PCR Program for KASP Assays

Overview

Teaching: 20 minutes
Exercises: 1.5 hours

Questions

• How to use PCR program for KASP assays?

• How to plot the data?

Objectives

• Run PCR program for KASP assays.

• Determine the lines score for each respective allele after plotting your data.

Notes before starting PCR:

• Because scoring is based on relative clustering, a minimum number of samples is recommended:
  • No less than 8 for a well-developed, trusted assay
  • No less than 16-24 for new, untested assays
  • No less than 20-24 when trying to identify heterozygotes. In this case one should include homozygous controls.
• Always include a No Template Control (NTC)
• Ensure your RT-PCR machine/Fluorometer is set to take fluorescent readings at the wavelengths recommended for VIC and FAM (see KASP Manual)

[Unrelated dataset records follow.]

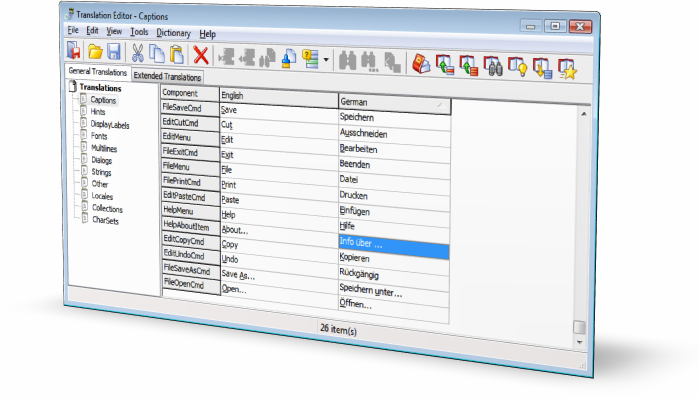This screenshot has height=398, width=699.
Task: Select the CharSets tree item
Action: click(105, 220)
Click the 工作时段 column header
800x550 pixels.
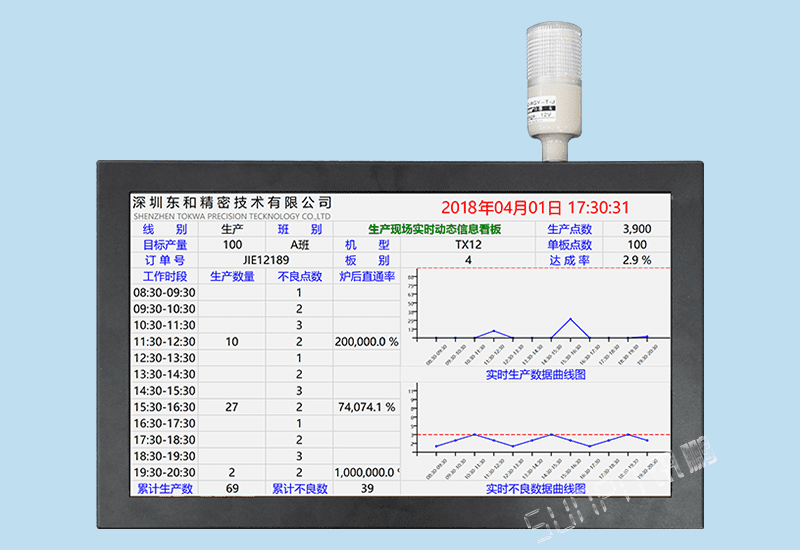coord(165,276)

The following is the standard PCR program we use for KASP assays using high-quality DNA (CTAB, Qiagen kits). We have added a few cycles to the program recommended by LGCBiosciences in the KASP Manual.

Notes on Program(s):

• The first step is a PRE-PCR Fluorescence Reading at room temperature.
  • LGC Biosciences does not include a PRE-PCR reading in their recommendations, but we find that using a PRE-PCR read to standardize the data really helps to resolve the clustering. (see calculation and plot below)
• The second step is a hot start for the Taq. This is required to activate the Taq included in the KASP reagent.
• The first cycling step is 10 cycles consisting of a 2-step touchdown ranging from 65°C to 57°C (decreasing 0.8°C/cycle).
  • This is recommended by LGC Biosciences. The touchdown helps to make the PCR program universal for all KASP assays despite minor differences in optimal annealing temperatures.
• The second cycling step consists of 32 cycles with an annealing/extension of 57°C.
• A POST-PCR Fluorescence Reading is then taken at room temperature.
  • It is highly recommended that all fluorescence readings are taken at the same temperature, preferably at room temperature.
• We find, with high quality DNA (CTAB, Qiagen Kits), this is typically enough cycling to detect and score differences in fluorescence readings.
• For DNA taken from NaOH Treatment, or for assays where fluorescence readings are still too low after 42 cycles, we add more cycles.
• The Add-on consists of 16 cycles, with a fluorescence reading after every 4 cycles.
• The Add-on provides POST-PCR fluorescence readings at 4 more time-points. This allows one the flexibility to find the optimal time-point from which to take and plot the data.

Plotting the Data:

• If the software you are using to view your plots is not user-friendly, or inadequate, use Excel.
• Transfer the PRE-PCR and POST-PCR fluorescence readings to Excel.
• Use the following calculation for both VIC and FAM fluorescence readings of all samples as well as the NTC:
  • ((POST –PRE)/PRE) x 100
  • The result will equal % Change in Fluorescence
• Generate a Scatter Plot using “% Change in VIC Fluorescence” vs “% Change in FAM Fluorescence”
• If the add-on program was used, you can plot all 5 time-points independently and compare to identify which results are easiest to score accurately.
• Once plotted you can determine which lines score for each respective allele.

Notes on KASP Assays:

• We find that all KASP assays are unique. Some work better than others. Some require more cycles than others.
• We find that KASP assays are consistent across DNA extraction methods (ie if it works well with high-quality DNA, it will work with DNA from NaOH treatments)

This is an example of a good KASP assay result:

This is an example of a KASP assay scoring heterozygous samples:

This is an example showing the plotting of 5 time-points from the same KASP run

Key Points

• Read through carefully before performing this protocol.